Vluchten
Ik bedreigde mijn vriend Mitch met de dood. Zo snel hij kon pakte hij zijn spullen en vluchtte mijn huis uit. Zo. Nu was ik alleen. Ik pakte een biertje en ging op de bank in de serre zitten. Mijn hond liet ik buiten vrij in de tuin rondlopen.
Ontgroening
Plotseling hoorde ik gebons op de deur. Er kwamen vier politie mannen en een vrouw de serre binnen. Ze zeiden dat ik mee moest komen. De hond was nog buiten.
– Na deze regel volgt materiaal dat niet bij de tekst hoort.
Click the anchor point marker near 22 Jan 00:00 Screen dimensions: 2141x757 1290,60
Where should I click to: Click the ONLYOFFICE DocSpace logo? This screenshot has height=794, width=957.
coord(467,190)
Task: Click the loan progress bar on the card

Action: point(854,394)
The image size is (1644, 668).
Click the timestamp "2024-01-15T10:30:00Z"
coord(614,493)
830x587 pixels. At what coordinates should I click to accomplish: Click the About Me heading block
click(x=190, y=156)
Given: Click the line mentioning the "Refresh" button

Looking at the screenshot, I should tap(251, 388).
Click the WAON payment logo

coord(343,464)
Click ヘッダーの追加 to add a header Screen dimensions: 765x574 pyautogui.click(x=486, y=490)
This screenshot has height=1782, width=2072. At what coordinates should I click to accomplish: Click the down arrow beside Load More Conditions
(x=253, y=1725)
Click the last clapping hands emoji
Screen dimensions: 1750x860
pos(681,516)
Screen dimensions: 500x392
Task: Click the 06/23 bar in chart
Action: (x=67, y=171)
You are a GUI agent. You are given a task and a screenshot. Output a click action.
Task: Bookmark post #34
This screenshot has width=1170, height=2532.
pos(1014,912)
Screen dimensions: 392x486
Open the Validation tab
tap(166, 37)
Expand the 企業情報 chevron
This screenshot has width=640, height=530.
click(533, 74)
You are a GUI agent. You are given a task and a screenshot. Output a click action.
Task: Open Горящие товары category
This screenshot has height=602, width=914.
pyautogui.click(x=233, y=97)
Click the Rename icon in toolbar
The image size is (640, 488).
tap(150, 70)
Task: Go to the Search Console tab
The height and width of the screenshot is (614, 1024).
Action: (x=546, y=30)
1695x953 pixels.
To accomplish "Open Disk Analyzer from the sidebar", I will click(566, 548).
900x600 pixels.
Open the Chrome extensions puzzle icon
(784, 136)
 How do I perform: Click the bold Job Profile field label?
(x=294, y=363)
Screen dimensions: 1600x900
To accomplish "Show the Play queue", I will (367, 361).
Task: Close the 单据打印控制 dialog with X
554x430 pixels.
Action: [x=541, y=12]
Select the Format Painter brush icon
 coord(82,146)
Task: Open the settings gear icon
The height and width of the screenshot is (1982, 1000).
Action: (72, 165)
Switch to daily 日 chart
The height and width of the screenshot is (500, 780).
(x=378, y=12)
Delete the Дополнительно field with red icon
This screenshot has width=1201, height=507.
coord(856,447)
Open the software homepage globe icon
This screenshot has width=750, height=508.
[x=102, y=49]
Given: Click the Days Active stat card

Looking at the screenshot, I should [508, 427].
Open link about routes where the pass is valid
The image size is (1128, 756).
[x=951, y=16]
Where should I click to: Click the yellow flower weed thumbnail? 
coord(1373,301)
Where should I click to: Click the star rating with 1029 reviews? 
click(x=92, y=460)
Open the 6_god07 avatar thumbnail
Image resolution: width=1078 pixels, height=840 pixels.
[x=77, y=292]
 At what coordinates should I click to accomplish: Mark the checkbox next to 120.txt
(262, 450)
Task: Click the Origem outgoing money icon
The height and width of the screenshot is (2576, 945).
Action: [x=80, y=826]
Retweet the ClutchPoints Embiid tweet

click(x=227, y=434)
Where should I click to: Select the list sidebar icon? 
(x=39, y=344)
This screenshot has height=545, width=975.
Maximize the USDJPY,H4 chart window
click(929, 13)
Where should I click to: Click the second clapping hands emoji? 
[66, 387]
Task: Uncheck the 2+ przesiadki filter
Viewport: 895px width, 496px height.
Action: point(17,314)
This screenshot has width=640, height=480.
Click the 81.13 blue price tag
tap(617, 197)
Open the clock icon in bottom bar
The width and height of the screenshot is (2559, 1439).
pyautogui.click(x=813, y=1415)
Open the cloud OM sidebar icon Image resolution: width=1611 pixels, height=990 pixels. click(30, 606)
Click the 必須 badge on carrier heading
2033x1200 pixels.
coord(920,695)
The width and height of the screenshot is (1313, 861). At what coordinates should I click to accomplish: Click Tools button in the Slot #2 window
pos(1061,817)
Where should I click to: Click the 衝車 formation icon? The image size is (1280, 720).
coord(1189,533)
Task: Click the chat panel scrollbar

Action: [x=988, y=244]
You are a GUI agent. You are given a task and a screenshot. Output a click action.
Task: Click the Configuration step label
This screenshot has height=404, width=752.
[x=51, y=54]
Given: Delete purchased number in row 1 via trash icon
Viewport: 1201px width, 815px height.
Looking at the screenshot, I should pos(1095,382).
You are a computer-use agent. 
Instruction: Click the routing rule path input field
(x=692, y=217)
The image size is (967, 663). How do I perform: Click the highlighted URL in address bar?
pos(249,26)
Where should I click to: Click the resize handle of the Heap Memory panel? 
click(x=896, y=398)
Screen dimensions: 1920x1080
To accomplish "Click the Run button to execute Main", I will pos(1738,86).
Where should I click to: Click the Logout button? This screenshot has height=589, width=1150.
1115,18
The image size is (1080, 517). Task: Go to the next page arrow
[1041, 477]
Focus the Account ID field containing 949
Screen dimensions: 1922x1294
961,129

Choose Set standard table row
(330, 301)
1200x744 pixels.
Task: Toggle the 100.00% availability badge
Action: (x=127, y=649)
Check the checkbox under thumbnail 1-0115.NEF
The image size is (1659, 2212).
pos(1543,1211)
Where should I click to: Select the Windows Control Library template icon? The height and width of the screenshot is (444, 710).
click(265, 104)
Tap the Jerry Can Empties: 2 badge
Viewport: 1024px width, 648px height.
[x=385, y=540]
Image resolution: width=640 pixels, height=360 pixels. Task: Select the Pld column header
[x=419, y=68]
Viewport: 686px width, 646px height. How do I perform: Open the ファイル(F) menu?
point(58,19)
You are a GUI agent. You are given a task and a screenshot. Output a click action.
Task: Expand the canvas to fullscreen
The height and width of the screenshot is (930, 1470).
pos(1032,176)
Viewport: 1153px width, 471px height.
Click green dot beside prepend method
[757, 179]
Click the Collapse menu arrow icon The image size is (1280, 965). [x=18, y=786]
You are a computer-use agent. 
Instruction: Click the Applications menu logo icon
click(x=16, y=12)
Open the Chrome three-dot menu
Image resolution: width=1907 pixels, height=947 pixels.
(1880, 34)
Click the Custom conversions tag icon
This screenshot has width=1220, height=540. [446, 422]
Ze haalden hem naar binnen en lieten hem daar tussen de glasscherven zitten. Mij namen ze mee naar buiten. Daar stonden twee politiewagens. Ze hadden me vast. Mijn handen op mijn rug. “Niet wegrennen he!” Het brein kent geen niet. Dus ik moet wegrennen. Ik rukte mezelf los en sprong de sloot over. Ik wilde de maisvelden in rennen.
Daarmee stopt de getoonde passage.